++++ Текст ++++
Илья Тё - Абсолютная альтернатива
Промышленность России, например, не обеспечивала царскую армию даже необходимым количеством винтовок. Число винтовок, производившихся в 1915 году на отечественных заводах, покрывало потребности армии немногим больше чем на 50 %. По исчислениям военного ведомства, общая потребность в винтовках на период с 1 июля 1916-го по 1 июля 1917 года составляла 6 млн шт., в то время как отечественные оружейные заводы могли выпускать только 1814 тыс. шт., или немногим более 35 % общей потребности. Все недостающее, разумеется, закупалось в годы войны за баснословные деньги у союзных или нейтральных стран.
++++ Предоставленные данные ++++
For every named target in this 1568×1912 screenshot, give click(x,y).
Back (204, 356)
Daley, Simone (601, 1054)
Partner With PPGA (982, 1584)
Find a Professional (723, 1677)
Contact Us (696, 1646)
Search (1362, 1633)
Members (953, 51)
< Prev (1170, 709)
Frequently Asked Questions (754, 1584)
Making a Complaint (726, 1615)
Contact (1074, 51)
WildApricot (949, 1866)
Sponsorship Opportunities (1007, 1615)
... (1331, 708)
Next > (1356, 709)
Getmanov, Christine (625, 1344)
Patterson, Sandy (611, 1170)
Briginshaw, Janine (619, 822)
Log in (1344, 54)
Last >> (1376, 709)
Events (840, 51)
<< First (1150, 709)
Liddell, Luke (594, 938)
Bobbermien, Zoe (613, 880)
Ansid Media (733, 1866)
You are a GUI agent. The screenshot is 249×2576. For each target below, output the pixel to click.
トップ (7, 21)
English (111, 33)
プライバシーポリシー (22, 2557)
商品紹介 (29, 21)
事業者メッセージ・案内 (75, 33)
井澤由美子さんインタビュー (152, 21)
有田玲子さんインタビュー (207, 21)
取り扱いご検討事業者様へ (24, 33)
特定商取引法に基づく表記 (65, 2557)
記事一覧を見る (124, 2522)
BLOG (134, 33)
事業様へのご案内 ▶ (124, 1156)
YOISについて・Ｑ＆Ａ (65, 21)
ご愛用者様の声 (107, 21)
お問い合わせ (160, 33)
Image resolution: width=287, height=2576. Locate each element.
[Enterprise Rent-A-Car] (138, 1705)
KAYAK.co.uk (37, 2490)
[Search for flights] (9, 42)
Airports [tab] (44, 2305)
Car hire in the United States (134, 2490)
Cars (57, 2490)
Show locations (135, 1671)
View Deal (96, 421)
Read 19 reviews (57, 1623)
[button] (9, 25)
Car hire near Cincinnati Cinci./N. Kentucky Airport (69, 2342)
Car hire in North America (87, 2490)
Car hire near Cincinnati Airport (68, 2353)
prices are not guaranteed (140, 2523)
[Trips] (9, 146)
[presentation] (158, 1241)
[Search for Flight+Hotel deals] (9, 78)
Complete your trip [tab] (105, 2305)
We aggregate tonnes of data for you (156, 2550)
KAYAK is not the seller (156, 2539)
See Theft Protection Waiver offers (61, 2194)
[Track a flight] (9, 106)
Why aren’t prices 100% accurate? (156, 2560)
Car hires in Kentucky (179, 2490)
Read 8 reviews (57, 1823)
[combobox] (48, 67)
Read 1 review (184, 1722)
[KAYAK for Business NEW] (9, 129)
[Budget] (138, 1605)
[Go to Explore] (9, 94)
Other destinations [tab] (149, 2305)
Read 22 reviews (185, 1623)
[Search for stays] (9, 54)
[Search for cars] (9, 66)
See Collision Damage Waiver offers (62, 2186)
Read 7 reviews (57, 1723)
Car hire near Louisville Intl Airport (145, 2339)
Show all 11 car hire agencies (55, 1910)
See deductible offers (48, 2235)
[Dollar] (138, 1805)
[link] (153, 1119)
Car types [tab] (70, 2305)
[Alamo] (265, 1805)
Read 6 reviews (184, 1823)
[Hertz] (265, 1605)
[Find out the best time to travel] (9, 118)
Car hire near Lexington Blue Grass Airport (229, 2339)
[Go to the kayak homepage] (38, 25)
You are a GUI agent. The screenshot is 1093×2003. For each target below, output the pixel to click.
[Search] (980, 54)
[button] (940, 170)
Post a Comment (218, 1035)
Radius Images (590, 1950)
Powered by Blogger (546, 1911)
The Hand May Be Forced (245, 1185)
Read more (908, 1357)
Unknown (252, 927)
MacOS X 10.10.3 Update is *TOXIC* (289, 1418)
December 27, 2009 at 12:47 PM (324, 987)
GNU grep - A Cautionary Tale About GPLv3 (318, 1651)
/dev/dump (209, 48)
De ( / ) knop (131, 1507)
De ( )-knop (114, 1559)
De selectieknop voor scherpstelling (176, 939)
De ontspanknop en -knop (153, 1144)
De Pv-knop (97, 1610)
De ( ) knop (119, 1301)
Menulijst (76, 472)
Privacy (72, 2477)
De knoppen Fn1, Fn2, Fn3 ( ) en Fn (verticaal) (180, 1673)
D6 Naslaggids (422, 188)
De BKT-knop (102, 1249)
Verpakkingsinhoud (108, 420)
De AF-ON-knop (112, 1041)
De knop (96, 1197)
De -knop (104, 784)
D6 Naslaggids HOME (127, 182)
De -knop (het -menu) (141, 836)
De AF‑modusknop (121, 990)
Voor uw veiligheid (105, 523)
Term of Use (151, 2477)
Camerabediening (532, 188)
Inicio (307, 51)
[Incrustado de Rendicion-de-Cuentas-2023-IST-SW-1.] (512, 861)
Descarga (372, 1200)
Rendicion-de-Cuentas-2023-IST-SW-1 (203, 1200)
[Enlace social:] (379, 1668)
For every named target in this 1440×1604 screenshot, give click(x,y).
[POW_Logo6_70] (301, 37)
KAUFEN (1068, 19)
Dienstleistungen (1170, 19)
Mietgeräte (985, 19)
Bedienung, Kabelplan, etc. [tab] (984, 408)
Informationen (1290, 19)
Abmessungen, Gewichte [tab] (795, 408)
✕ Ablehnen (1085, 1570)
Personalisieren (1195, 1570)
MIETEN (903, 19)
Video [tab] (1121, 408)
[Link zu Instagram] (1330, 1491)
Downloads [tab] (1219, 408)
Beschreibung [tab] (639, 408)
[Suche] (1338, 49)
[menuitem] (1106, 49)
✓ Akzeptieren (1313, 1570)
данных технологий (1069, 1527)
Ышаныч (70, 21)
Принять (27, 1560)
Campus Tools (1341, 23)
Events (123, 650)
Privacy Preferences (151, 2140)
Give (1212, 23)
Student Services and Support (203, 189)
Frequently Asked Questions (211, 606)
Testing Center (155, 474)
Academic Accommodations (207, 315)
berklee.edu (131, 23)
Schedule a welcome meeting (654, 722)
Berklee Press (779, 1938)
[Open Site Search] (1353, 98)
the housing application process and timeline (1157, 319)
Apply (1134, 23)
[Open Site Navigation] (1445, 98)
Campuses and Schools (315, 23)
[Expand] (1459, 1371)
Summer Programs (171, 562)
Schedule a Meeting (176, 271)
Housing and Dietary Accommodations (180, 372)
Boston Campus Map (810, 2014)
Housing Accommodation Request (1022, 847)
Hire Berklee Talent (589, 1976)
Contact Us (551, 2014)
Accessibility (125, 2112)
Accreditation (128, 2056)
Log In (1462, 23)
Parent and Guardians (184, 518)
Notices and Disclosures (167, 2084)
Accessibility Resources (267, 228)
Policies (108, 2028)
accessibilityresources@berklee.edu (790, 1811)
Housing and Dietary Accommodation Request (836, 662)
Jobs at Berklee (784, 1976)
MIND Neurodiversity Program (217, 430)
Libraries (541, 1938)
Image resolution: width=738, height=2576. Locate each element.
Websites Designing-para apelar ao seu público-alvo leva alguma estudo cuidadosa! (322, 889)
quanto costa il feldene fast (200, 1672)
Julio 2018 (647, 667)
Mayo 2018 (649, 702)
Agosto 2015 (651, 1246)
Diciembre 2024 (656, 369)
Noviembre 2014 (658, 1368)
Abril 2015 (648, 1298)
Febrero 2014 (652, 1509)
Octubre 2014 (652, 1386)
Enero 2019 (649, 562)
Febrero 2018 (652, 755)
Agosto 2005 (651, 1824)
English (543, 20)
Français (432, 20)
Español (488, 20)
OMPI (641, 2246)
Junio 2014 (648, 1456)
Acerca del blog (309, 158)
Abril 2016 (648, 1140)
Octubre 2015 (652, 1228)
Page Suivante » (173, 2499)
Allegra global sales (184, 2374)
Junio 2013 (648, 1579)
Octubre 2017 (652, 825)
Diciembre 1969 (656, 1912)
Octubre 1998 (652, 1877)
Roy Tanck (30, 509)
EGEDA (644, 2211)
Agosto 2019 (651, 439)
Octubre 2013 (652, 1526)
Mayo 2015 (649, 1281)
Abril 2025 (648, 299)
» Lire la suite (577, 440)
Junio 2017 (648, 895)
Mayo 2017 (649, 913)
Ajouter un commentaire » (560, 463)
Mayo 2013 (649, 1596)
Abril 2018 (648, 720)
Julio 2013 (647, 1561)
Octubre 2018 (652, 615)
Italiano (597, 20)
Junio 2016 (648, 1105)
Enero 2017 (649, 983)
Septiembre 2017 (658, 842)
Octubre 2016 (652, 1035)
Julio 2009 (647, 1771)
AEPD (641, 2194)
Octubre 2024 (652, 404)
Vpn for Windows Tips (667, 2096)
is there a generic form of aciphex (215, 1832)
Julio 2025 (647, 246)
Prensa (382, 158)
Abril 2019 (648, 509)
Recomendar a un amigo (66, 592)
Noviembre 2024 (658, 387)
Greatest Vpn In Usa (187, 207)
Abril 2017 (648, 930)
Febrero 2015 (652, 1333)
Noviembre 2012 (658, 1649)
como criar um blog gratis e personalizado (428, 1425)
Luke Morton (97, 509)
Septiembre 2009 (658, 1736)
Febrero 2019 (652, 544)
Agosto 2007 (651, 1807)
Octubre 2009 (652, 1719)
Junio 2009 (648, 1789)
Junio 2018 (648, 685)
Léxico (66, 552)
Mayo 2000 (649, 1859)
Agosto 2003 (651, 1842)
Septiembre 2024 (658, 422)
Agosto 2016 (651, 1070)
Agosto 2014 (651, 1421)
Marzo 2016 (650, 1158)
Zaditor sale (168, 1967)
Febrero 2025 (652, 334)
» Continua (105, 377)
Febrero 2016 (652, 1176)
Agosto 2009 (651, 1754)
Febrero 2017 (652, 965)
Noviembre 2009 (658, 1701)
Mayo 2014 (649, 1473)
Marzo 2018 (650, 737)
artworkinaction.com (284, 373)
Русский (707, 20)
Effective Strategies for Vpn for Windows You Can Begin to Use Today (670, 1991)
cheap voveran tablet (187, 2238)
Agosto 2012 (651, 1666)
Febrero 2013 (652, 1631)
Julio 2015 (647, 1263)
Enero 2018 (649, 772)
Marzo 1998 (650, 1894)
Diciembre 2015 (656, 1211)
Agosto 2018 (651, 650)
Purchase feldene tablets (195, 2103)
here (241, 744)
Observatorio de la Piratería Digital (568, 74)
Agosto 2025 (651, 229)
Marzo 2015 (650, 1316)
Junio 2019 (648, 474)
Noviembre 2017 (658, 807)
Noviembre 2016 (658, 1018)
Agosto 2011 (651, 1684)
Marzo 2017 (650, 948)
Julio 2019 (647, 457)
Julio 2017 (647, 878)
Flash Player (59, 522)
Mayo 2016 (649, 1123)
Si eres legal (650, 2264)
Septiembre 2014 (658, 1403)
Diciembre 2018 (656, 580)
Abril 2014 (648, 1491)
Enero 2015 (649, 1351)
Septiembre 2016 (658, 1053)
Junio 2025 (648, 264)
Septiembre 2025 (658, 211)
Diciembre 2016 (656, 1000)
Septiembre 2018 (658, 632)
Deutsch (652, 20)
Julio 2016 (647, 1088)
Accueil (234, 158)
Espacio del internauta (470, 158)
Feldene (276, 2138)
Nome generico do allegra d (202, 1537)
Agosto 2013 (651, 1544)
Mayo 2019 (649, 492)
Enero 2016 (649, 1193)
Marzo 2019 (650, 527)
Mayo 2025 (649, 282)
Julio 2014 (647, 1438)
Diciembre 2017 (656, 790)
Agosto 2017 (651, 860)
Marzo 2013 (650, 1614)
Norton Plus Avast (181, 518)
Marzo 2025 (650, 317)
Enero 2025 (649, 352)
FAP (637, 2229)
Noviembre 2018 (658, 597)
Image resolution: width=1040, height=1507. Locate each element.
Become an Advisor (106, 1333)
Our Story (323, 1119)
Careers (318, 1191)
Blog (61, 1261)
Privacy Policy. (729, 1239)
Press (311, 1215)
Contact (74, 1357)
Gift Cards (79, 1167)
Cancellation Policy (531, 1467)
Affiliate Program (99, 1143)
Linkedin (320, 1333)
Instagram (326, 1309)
++++
Задания к упражнению >>
(1) Определите, согласуется ли с текстом о винтовках каждое из утверждений (а), (б) и (в). Для каждого ответьте «да» или «нет» и приведите решающие слова текста дословно.
(а) В 1915 году отечественные заводы покрывали потребности армии в винтовках немногим больше чем наполовину.
(б) Общая потребность в винтовках на период с 1 июля 1916 года по 1 июля 1917 года составляла 1814 тыс. штук.
(в) Недостающие винтовки закупались у союзных или нейтральных стран.
(2) Сколько винтовок могли выпускать отечественные оружейные заводы на период с 1 июля 1916 года по 1 июля 1917 года, согласно тексту о винтовках?
(3) Воспроизведите отрывок из текста о винтовках. Начните с места, где стоят слова «Илья Тё - Абсолютная», и остановитесь после слов «или нейтральных стран.».
Эти данные взяты из другого источника.

Ответы к упражнению >>
(1)
(а) Да: «покрывало потребности армии немногим больше чем на 50 %».
(б) Нет: «составляла 6 млн шт.».
(в) Да: «закупалось в годы войны за баснословные деньги у союзных или нейтральных стран».

(2) Только 1814 тыс. штук, то есть немногим более 35 % общей потребности.

(3)
Илья Тё - Абсолютная альтернатива
Промышленность России, например, не обеспечивала царскую армию даже необходимым количеством винтовок. Число винтовок, производившихся в 1915 году на отечественных заводах, покрывало потребности армии немногим больше чем на 50 %. По исчислениям военного ведомства, общая потребность в винтовках на период с 1 июля 1916-го по 1 июля 1917 года составляла 6 млн шт., в то время как отечественные оружейные заводы могли выпускать только 1814 тыс. шт., или немногим более 35 % общей потребности. Все недостающее, разумеется, закупалось в годы войны за баснословные деньги у союзных или нейтральных стран.